Screenshot grounding data
================================
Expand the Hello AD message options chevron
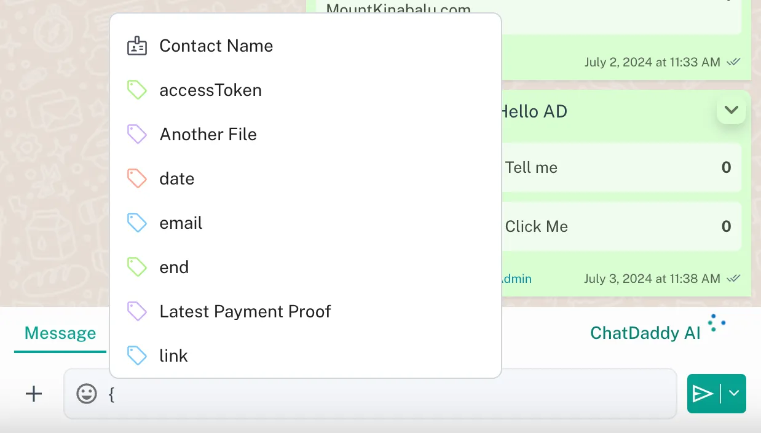[731, 111]
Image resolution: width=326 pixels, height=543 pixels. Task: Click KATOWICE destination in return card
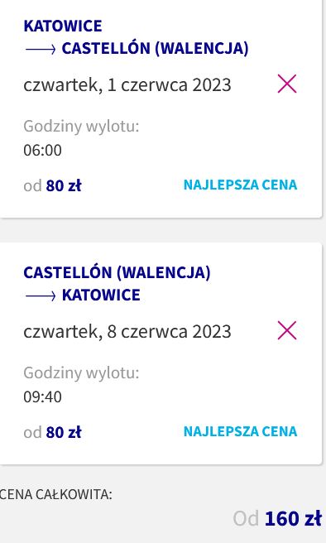point(101,295)
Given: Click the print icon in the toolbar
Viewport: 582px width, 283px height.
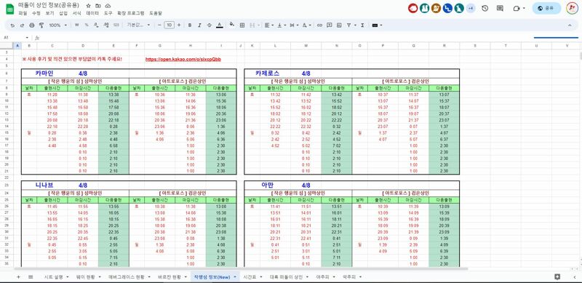Looking at the screenshot, I should tap(31, 25).
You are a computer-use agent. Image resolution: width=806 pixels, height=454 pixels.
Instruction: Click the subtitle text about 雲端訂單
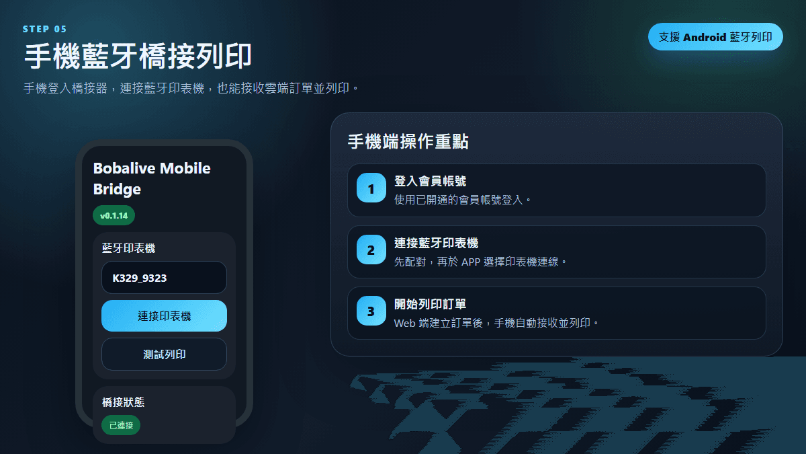tap(191, 88)
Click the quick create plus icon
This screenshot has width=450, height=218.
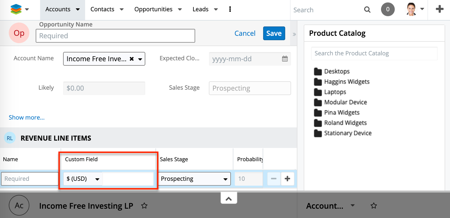[x=439, y=9]
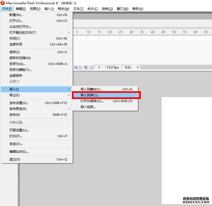Open the 窗口(W) menu

(122, 9)
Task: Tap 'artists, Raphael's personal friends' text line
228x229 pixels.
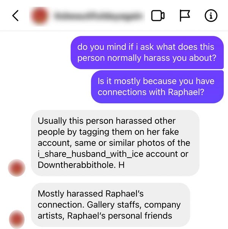Action: click(105, 216)
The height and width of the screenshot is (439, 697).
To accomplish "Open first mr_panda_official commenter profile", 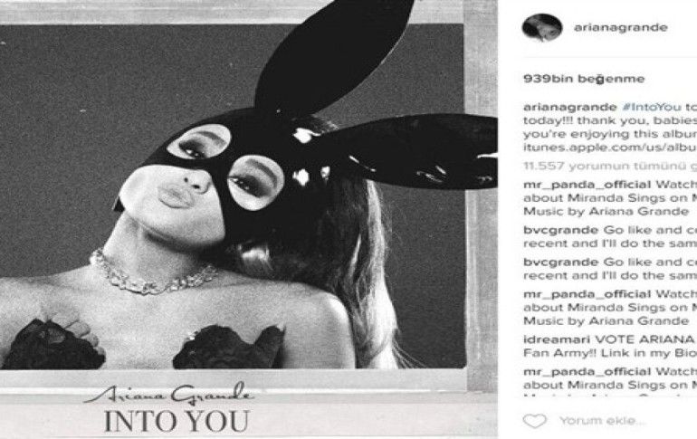I will (x=587, y=185).
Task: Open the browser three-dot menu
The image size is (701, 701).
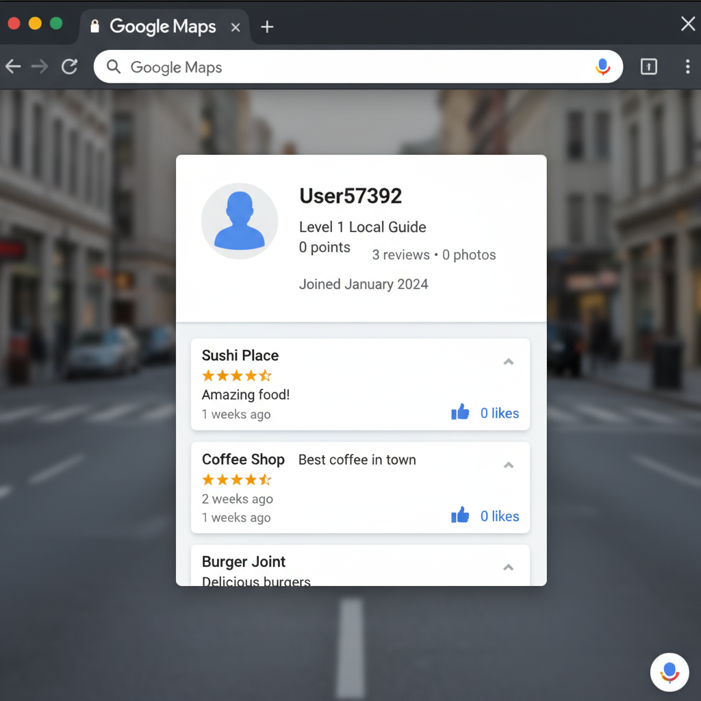Action: [687, 66]
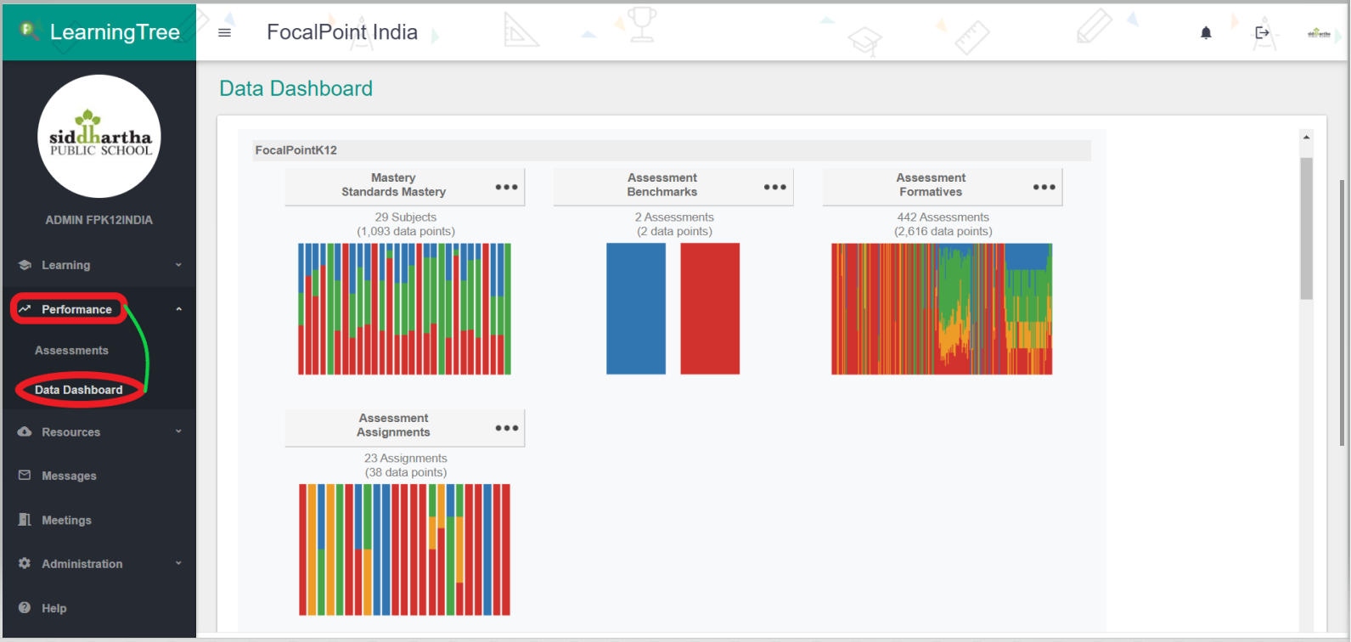The image size is (1351, 642).
Task: Expand the Learning sidebar menu
Action: click(99, 265)
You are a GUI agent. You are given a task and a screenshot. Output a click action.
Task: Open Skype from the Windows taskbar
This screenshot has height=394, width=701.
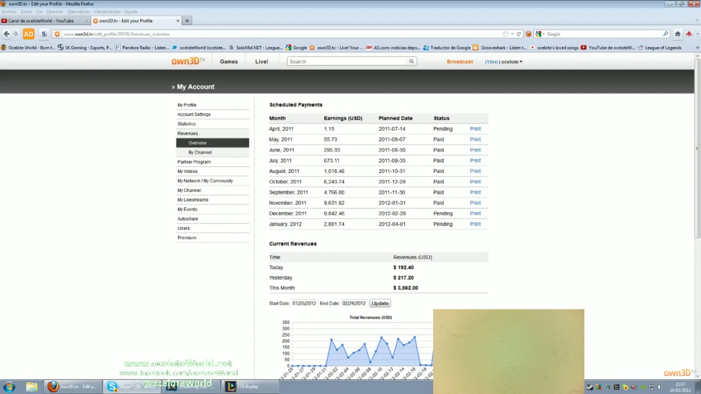coord(113,387)

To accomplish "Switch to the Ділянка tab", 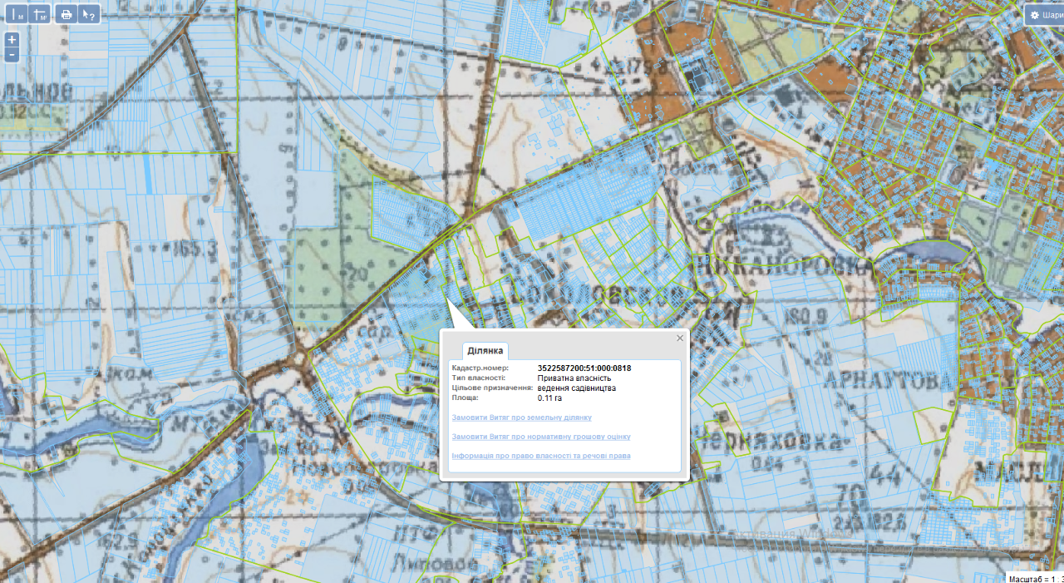I will click(x=485, y=351).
================================
### DESCRIPTION OF THE TASK
Every line that holds the string "icon" must be copied from the records above.

### WRITTEN RESPONSE
Given: Click the print icon in the toolbar
Click the quick create plus icon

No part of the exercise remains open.